Kids will always be kids. They will always surprise you of their innocent opinion, wisdom or humor. And, in the process, you will end up laughing with their responses.

Let’s try them!

My daughter speaks fluent Italian but not perfect English. When we went back to the Philippines, she had a hard time reciting the Lord’s Prayer. We always repeat each day, so she can memorize it. One day, she told me she can do it alone. With Italian accent, I listened, and she slowly recited, right up to the end of the prayer:

“Lead us not into temptation…but deliver us from E-mail.”  I can’t help laughing!
◇ ◇ ◇ ◇ ◇
_Your task:_
Please list every quality that the text about kids says children will always surprise you with.

[Data records]
◇ ◇ ◇ ◇ ◇
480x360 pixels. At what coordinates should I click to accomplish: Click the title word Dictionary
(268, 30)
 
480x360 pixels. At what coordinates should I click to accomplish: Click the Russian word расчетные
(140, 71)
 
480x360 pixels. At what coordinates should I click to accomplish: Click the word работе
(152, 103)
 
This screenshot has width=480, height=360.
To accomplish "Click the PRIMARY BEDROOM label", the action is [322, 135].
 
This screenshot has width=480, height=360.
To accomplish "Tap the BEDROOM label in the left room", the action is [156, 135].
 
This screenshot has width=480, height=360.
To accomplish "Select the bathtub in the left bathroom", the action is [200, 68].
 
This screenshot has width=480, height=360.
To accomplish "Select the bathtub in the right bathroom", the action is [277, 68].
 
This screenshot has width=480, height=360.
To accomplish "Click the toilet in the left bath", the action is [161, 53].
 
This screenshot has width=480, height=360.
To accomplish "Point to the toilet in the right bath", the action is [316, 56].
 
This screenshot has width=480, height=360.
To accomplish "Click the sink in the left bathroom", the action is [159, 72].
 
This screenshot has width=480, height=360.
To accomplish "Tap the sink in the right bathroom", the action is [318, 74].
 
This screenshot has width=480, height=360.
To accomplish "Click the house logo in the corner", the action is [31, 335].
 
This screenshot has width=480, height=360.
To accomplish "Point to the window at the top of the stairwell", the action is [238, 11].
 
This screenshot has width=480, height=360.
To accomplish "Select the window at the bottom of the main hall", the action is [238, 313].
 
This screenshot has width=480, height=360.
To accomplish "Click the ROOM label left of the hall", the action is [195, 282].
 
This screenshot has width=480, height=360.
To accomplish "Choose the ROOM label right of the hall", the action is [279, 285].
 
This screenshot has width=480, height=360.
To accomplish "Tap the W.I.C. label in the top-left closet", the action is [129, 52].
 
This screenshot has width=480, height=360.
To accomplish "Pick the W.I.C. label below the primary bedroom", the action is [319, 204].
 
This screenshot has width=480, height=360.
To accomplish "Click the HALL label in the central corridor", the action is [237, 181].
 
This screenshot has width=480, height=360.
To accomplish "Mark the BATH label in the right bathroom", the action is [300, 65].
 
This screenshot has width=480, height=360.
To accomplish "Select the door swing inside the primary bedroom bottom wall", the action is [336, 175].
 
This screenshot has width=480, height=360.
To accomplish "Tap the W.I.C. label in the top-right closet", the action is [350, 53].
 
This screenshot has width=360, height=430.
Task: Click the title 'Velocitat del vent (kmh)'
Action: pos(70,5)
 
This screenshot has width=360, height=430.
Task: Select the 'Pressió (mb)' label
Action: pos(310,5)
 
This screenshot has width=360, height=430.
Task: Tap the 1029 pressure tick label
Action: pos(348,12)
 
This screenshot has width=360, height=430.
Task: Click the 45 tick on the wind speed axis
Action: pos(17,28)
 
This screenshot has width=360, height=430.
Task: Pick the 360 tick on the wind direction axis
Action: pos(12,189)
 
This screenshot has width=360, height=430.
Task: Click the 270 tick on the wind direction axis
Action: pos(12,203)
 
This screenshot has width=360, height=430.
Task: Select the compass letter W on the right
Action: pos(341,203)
◇ ◇ ◇ ◇ ◇
_The completed task:_
innocent opinion, wisdom, humor